En Israël, l’usage thérapeutique du cannabis a été légalisé dès 1999. Une dizaine d’exploitations agricoles, autorisées par le ministère de la Santé, produisent du cannabis dans le pays. Le pays, qui se rêve aujourd’hui en leader mondial du cannabis thérapeutique, a autorisé cette année les producteurs et transformateurs israéliens à exporter.

 

Une plante, deux appellations

 

 
© DR
Qu’on l’appelle chanvre ou cannabis, il s’agit de la même plante, Cannabis sativa. Les cultures à destination de l’industrie (tissus, construction, cosmétiques…), à très faible teneur en THC, sont plus souvent désignées par le terme de chanvre. Celui de cannabis est plutôt réservé à l’usage psychoactif (thérapeutique ou « récréationnel »), dont les variétés contiennent du THC.

 

La Creuse est prête

Des élus et producteurs creusois militent depuis plusieurs années pour que la culture de cannabis thérapeutique soit autorisée en France. Ils veulent faire de la Creuse un territoire pilote en la matière en créant une filière départementale complète. Surtout, ils souhaitent que la France ne dépende pas des importations nord-américaines pendant l’expérimentation et après. « Dès qu’on a le feu vert, la Creuse est en mesure de fournir 4 tonnes de cannabis thérapeutique en 9 mois », affirmait en juin 2019 Eric Correia, Président de la Communauté d’agglomération du Grand Guéret, devant les experts réunis par l’Agence nationale de sécurité du médicament (ANSM) pour préparer l’expérimentation du cannabis thérapeutique. Selon l’élu, 2 000 m² de serres permettraient de fournir 1 g de fleur séchée à 11 000 patients. Un pôle d’excellence autour du cannabis thérapeutique est même prévu sur un ancien terrain militaire creusois. Le site servirait aussi de lieu de formation, de recherche et développement et accueillerait une pépinière d’entreprises, d’après Jouany Chatoux, agriculteur et président de ce projet de pôle d’excellence.

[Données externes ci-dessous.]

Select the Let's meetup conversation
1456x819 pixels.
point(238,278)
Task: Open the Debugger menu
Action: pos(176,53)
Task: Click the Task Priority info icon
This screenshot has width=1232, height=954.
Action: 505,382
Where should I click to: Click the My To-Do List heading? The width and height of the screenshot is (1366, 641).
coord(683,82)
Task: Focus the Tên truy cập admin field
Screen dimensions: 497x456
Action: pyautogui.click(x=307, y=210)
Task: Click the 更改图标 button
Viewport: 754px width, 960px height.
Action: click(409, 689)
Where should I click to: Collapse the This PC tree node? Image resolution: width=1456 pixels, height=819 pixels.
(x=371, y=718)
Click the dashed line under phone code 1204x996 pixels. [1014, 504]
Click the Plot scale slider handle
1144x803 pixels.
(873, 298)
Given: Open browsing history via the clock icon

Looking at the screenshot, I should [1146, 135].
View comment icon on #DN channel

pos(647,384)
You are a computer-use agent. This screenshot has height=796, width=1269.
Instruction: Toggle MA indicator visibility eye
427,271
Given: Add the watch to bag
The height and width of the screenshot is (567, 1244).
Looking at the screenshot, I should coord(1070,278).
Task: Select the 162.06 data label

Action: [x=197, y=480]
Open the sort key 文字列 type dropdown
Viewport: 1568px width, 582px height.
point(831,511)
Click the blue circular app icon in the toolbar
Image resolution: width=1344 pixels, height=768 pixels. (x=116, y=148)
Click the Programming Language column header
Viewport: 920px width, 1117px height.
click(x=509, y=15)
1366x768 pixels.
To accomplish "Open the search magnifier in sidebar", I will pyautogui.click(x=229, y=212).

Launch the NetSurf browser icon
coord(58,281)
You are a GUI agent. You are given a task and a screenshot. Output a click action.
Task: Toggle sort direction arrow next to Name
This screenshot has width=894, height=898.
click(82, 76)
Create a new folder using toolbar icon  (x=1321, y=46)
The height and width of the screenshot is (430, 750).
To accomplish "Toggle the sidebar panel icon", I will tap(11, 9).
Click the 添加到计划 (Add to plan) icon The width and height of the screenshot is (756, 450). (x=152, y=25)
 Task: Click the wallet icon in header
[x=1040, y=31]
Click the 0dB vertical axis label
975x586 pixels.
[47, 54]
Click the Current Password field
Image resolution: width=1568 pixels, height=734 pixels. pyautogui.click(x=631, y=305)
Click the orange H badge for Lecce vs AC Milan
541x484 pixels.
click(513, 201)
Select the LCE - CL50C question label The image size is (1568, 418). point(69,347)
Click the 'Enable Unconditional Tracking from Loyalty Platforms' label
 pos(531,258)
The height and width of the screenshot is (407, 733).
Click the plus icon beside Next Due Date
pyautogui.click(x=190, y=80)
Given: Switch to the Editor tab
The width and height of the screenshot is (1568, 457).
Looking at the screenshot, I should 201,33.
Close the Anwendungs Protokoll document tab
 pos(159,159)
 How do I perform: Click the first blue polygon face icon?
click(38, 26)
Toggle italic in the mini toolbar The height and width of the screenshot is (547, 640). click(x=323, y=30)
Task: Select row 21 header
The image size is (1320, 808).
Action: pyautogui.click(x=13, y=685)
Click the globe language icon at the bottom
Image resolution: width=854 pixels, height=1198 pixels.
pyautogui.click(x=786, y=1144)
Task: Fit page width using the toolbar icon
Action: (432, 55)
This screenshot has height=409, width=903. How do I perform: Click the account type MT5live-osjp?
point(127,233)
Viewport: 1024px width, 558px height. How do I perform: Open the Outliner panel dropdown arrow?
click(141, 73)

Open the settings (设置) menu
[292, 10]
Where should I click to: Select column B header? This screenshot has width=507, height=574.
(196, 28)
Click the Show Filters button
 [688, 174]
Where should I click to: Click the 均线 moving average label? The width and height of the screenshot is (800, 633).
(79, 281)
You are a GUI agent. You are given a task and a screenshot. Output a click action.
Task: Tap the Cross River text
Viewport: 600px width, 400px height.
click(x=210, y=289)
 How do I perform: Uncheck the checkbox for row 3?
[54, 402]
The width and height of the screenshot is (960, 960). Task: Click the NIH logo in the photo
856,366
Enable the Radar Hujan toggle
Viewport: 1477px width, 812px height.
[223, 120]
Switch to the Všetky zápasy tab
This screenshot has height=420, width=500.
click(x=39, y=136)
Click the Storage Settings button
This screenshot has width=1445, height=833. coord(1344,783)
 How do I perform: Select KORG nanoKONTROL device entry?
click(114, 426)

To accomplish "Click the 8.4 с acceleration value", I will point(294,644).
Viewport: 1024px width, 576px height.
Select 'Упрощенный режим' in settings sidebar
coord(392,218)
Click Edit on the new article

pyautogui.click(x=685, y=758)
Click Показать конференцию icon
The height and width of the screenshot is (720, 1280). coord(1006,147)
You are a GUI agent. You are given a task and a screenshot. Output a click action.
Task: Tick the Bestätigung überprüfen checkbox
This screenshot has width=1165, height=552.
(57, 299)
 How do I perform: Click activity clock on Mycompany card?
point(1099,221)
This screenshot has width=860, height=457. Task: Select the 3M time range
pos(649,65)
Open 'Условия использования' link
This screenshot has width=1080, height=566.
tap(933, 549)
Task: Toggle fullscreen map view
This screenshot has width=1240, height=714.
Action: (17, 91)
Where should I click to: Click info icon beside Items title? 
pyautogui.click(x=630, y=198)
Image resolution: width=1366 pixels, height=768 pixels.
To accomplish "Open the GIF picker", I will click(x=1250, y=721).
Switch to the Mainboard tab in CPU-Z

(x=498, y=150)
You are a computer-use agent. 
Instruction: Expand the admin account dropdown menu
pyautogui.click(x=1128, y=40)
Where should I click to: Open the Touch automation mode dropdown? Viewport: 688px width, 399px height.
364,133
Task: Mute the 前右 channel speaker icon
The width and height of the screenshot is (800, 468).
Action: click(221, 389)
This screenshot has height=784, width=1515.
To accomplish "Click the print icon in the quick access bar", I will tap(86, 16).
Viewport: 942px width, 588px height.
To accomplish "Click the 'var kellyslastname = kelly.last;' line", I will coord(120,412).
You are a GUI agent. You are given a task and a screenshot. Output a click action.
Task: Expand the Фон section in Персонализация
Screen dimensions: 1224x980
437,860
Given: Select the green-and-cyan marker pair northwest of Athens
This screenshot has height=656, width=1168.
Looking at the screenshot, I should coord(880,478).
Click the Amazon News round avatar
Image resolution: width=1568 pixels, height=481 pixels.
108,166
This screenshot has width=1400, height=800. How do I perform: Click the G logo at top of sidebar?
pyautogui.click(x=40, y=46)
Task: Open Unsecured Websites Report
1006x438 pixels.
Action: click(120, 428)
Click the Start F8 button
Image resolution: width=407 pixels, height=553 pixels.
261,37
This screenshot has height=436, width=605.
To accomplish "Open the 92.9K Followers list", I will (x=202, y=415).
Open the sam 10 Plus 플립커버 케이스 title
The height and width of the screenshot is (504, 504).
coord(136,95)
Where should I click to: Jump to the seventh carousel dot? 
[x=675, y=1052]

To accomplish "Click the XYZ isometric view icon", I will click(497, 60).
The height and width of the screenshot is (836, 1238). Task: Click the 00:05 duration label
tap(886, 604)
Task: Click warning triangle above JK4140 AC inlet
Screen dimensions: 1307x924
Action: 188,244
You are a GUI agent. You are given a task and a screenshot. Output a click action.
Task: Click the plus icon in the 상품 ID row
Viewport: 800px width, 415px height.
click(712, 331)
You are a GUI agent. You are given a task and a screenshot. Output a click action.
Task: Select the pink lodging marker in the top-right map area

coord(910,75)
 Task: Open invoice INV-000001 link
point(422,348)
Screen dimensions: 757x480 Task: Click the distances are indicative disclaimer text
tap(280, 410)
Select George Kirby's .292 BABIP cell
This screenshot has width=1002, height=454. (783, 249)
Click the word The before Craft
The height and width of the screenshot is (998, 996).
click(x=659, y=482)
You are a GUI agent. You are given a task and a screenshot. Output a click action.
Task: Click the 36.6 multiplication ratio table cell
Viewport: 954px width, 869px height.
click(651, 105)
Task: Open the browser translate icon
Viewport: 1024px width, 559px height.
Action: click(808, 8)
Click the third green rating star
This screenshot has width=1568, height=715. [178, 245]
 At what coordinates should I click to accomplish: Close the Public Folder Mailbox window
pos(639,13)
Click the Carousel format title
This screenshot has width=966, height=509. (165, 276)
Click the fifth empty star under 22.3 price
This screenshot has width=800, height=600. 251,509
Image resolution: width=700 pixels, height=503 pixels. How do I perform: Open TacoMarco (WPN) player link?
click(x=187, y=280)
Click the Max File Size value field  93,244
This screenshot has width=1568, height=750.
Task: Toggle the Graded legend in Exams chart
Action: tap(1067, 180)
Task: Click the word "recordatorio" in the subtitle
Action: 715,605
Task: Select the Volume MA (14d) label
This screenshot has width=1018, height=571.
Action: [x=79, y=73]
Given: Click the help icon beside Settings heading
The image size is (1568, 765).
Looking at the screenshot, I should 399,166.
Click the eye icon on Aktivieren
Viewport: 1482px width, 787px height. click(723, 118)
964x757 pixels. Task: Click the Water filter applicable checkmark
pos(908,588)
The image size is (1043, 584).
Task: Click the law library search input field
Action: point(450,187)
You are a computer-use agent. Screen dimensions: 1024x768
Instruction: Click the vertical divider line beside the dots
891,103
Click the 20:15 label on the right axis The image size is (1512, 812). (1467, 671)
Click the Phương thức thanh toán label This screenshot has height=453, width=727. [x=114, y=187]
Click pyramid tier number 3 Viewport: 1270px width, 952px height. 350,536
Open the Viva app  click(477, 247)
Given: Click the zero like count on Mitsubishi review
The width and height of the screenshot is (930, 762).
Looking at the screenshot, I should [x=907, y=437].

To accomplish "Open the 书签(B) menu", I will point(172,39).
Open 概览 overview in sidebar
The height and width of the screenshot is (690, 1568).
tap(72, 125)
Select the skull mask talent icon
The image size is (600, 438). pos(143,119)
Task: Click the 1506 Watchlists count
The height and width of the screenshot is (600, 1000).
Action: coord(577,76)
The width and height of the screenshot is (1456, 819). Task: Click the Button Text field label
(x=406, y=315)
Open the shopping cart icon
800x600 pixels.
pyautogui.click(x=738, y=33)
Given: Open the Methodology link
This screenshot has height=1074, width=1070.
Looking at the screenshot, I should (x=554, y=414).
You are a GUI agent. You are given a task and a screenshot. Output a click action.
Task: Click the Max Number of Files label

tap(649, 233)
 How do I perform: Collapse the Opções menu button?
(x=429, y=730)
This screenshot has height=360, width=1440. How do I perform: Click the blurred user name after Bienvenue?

Les Pays Bas expérimentent la culture légale

Une dizaine de producteurs néerlandais vont pouvoir produire légalement du cannabis à usage récréatif pendant quatre ans pour approvisionner les « coffee-shops ».

 

 
Aux Pays-Bas, les « coffee-shops » s'approvisionnent via des réseaux illégaux, car la production de cannabis est interdite. © DR
De nombreux pays européens autorisent des dérivés de cannabis pour un usage thérapeutique et certains tolèrent une consommation « récréative ». Mais la culture de cannabis psychoactif (pour extraction du THC) n’est légale que dans une poignée de pays dans le monde, et pas en Europe. Cette situation pourrait changer dans les années à venir, car les Pays-Bas débutent cette année une expérimentation sur la culture de cannabis. Pendant quatre ans, le gouvernement va tester une production légale de cannabis à usage récréatif, destinée à approvisionner les « coffee-shops ». Car le cannabis a un statut ambigu aux Pays-Bas. La consommation est décriminalisée et tolérée, ainsi que la vente de petites quantités dans les « coffee shops ». Mais comme la production et la distribution sont interdites, ceux-ci sont obligés de s’approvisionner via des réseaux illégaux. Ceci pose des problèmes d’ordre public et de sécurité, de santé publique et de lutte contre la criminalité. Actuellement en phase préparatoire, l’expérimentation en cours doit permettre « de déterminer s’il est possible ou non de réglementer un approvisionnement en cannabis de qualité contrôlée aux « coffee shops » et d’étudier les effets de cette chaîne d’approvisionnement ». Un maximum de dix producteurs seront autorisés par le gouvernement à cultiver et vendre du cannabis pendant l’expérimentation, dans les « coffes shops » de dix municipalités. Les candidatures, déposées en juillet 2020, devaient présenter le « business plan » envisagé : expérience du candidat en agriculture, disposition du site prévu pour la culture, nombre de variétés qui seront cultivées, moyens de contrôle de la qualité de la production, moyen de livraison du produit aux « coffee shops »…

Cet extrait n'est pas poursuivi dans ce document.